It is rare for Airbus and Boeing to speak in unison, but during a panel discussion at the ISTAT 2014 Americas conference in San Diego, Airbus SVP-leasing markets Andrew Shankland and Boeing VP-marketing Randy Tinseth both identified
improvements in 2014 in world GDP, passenger traffic, cargo traffic and airline profitability as main drivers for a boom market for new aircraft deliveries.
Each executive also dismissed an earlier warning at the ISTAT conference by AVITAS SVP Adam Pilarski that the commercial aircraft industry may be in a bubble environment. Both cited the current stability in oil prices and low interest rates as top reasons.
“Stability is the key, no matter the price,” Shankland said regarding fuel rates.

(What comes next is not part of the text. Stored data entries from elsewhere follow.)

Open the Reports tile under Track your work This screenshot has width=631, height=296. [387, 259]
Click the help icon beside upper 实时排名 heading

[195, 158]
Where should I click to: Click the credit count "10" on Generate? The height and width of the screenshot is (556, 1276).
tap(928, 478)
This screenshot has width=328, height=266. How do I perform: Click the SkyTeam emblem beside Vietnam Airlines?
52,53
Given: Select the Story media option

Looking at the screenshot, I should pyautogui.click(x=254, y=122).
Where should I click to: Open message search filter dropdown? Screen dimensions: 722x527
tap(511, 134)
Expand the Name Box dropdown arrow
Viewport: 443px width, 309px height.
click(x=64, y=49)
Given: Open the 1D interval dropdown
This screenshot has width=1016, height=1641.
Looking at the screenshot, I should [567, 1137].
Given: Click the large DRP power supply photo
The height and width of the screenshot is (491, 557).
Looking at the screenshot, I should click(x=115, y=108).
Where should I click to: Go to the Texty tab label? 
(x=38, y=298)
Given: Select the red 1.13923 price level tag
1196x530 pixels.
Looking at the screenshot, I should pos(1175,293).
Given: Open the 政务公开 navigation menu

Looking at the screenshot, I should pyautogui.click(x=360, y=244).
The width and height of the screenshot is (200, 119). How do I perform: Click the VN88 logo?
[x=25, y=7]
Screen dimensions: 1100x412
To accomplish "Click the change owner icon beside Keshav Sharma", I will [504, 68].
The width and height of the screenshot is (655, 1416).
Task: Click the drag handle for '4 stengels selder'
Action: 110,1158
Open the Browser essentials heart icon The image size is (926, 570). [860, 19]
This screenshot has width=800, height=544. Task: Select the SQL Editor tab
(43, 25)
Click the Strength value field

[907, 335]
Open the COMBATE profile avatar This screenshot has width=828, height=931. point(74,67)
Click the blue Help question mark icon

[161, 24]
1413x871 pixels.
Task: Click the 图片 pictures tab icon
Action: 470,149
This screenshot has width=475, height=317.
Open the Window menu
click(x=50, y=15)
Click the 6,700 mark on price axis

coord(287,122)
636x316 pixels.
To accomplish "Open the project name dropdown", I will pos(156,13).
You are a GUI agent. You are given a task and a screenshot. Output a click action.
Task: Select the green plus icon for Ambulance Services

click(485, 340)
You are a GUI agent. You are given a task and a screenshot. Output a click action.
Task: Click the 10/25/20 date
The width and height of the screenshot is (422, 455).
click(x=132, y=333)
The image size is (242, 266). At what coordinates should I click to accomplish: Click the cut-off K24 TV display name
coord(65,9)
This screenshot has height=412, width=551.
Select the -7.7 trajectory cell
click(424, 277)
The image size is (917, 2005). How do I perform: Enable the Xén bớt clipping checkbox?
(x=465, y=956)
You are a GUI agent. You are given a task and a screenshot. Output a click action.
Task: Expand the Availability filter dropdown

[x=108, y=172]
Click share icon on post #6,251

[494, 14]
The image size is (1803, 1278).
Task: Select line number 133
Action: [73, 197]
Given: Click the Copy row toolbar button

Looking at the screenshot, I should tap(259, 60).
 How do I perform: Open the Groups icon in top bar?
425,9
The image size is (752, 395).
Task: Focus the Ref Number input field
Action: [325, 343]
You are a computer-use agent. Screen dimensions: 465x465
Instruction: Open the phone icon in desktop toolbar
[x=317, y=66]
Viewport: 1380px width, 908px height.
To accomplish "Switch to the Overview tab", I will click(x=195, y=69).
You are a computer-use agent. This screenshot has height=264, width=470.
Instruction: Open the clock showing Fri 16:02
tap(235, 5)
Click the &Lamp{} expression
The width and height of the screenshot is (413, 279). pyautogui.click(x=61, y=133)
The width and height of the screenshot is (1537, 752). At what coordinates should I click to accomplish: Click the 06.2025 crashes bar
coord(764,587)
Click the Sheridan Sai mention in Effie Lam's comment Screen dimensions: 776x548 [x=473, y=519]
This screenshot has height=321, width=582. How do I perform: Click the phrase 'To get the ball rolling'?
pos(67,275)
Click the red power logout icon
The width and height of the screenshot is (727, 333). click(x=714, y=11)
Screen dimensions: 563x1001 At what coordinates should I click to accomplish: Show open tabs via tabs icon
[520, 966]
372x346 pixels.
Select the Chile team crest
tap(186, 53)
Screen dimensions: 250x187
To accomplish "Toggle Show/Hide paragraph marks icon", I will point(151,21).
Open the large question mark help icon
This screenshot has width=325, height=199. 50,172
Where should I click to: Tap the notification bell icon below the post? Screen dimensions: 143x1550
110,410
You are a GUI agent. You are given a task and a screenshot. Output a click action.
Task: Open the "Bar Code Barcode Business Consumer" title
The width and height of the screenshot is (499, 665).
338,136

He added that even if interest rates, which are at historical lows, increase to “regular levels,” the net cost of $2-$4 per seat could be easily absorbed by the airlines.
Tinseth agreed, and noted that Boeing carefully monitors capacity growth, world currency, geopolitical issues and world GDP. He said airlines are managing capacity quite well and have removed over 1,600 aircraft from the fleet over the last several years in favor of more efficient new-generation aircraft.
Both OEMs are increasing monthly production with Airbus projecting 630 deliveries in 2014 and Boeing expecting to deliver 715-725 aircraft this year. “We are cautiously optimistic,” Tinseth said about the future of the market.
That is where Shankland and Tinseth ended their agreement, however, diverging over market share, market needs, product development and aircraft economics.
“We all do our homework,” Tinseth said. “We all analyze the same data. It is just how you present that data.”